Beyond technical challenges, the physical burden and mental stress on radiologists are often overlooked.

 

“In Western countries, it is already impressive for a radiologist to interpret 20 mammograms per day. In China, however, this number is at least 50. It is common practice for associate professors responsible for reviewing and signing off on reports to interpret mammograms for 100 or even 150 patients daily. Under tight deadlines and heavy workloads, with no room for missing any lesions, physicians endure long-term physical and mental stress,” revealed Professor Peng Weijun. “Artificial intelligence systems are expected to significantly improve the speed and accuracy of lesion detection, freeing doctors from burdensome repetitive tasks so they can engage in work that truly fosters innovation.”


Developed Based on Real-World Clinical Data: More “Chinese”

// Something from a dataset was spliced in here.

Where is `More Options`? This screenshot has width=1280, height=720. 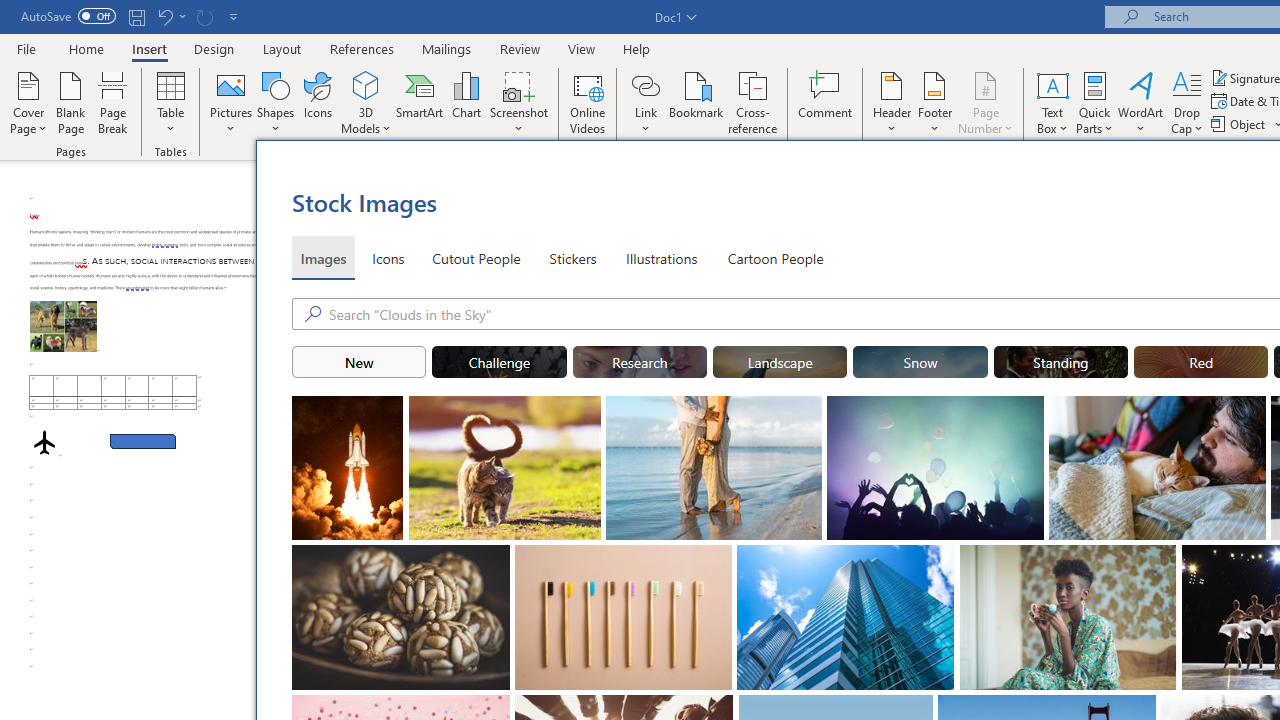 More Options is located at coordinates (645, 121).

With the global rise of medical artificial intelligence, public datasets covering multiple fields such as breast imaging, chest CT, cervical cancer, and fundus diseases have become increasingly numerous and extensive. These resources encompass everything from imaging data and annotation structures to algorithms and AI models, making it relatively easy to adapt them for clinical use with minor modifications. Why, then, do domestically developed solutions with genuine clinical application value remain exceedingly rare in China?

 

Lin Qiang stated that the emergence of public datasets has, to some extent, fostered the prosperity of the medical AI industry. However, inherent limitations in these datasets—such as ethnic disparities, small sample sizes, poor image quality, and non-standardized annotations—restrict their clinical value. As a result, while AI models developed based on public datasets from Europe and the United States can achieve excellent performance in laboratory settings, reaching accuracy rates of 95% or even 99%, their practical value in clinical applications remains very limited.

 

To acquire the highest-quality mammography imaging data, Yitu Healthcare partnered with leading domestic medical institutions in the field of breast health from the outset. By leveraging tens of thousands of imaging datasets with confirmed pathological results to build AI models, its product performance is highly tailored to the characteristics of Chinese women’s breasts, enabling rapid clinical deployment and iterative upgrades.

 

Regarding the annotation process, Lin Qiang revealed that to ensure annotation quality, the R&D team devoted significant effort prior to the commencement of annotation to develop specialized annotation tools and a comprehensive quality management system. Every physician joining the annotation team must undergo multiple rounds of assessment. Each imaging dataset is subject to independent, blinded annotation by multiple experts under full-process supervision. Any contentious annotation points require personal review by authoritative experts. Furthermore, all annotation activities are conducted exclusively on 5-megapixel professional-grade monitors, reflecting an exceptionally high-standard infrastructure.

 

“It is fair to say that this AI-powered mammography system represents the highest level of similar domestic products,” said Professor Peng Weijun with considerable pride. “Its excellence is evident across all aspects, including clinical needs assessment, model development, and data annotation. Moreover, having undergone multi-center clinical trials and received approval from national regulatory authorities, its clinical value will be truly realized in practice.”